Writing is magic. It really feels like magic.

This may or may not be true for you. But it's true for me, it's the truest thing I can think to say at this moment.

I have been struggling, struggling with a short story forming in my head. I've logged about 6000 words on the story, writing like it was November. I fashioned and re-fashioned the first few paragraphs, to show to a friend from writing class, still not 100% sure it's right.

This *kills* me, this uncertainty.

In November, I'm writing too fast to acknowledge it. But here in real life, the days are stained with it.

I hate writing when I don't know where the story will end up. I feel like I'm walking with a candle in the dark, blindfolded. Either I'm going to fall off a cliff, or burn down the forest. In either instance, nothing good can come of it.

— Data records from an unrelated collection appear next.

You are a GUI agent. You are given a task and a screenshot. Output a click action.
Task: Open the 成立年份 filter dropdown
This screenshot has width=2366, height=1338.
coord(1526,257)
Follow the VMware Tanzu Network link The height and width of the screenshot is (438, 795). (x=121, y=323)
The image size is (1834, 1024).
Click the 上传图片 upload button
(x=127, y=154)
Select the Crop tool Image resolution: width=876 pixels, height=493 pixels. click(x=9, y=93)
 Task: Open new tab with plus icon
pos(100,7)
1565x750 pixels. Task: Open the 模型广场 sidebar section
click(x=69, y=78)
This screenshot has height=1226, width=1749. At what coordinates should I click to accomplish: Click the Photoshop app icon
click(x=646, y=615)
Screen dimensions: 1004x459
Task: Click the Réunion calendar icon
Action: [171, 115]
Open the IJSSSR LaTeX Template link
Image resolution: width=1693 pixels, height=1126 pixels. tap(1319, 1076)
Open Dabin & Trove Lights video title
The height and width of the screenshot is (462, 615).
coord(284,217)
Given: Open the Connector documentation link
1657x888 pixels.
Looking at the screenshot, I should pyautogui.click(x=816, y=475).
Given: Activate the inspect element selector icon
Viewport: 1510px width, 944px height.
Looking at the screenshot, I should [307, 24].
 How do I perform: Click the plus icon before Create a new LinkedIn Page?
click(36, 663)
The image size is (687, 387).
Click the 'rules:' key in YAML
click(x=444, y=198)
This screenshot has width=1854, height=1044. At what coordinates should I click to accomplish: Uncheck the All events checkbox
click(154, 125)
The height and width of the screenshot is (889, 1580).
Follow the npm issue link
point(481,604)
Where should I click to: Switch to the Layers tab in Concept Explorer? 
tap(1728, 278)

I took a break from writing tonight to read. I've been reading short stories by Jhumpa Lahiri. Very prosaic style, Jhumpa. I would have said that I prefer a much more lyrical style, a Toni Morrison. But Jhumpa gets the job done, lays her words out there, one after the other, and by the end of the story, I feel like the wheel has turned.

I then pulled out The Writer's Notebook, a book of essays on writing put together by Tin House. Read an interesting essay by Aimee Bender. It's hard to say exactly what it's about, but, by way of a Flannery O'Connor essay, she basically says that the sum of a story should be more than its parts, and it's okay if you're not sure what the sum (or the parts) are. It's okay not to know everything about your characters, it's okay to leave things hanging in the air.

I read the essay through and nodded to myself.

It's okay not to know. Yeah.

And then it came to me, where the new short story will go.

I don't know if the lock unclicking was related to the reading of the essay, but it feels like the two are related. In a way I don't understand. In a way I'm not meant to understand.

Magic.

j.

1 comment:

Unknown said...

Ah! Tin House! I took a "Dangerous Writing" workshop there a decade ago with Tom Spanbauer, Joanna Rose & Stevan Allred. It was such a great weekend of learning bits about writing.

I have a few issues of Tin House magazine, but couldn't afford to keep up with it. It's cool to hear they've put together a book of essays about writing - I should look it up.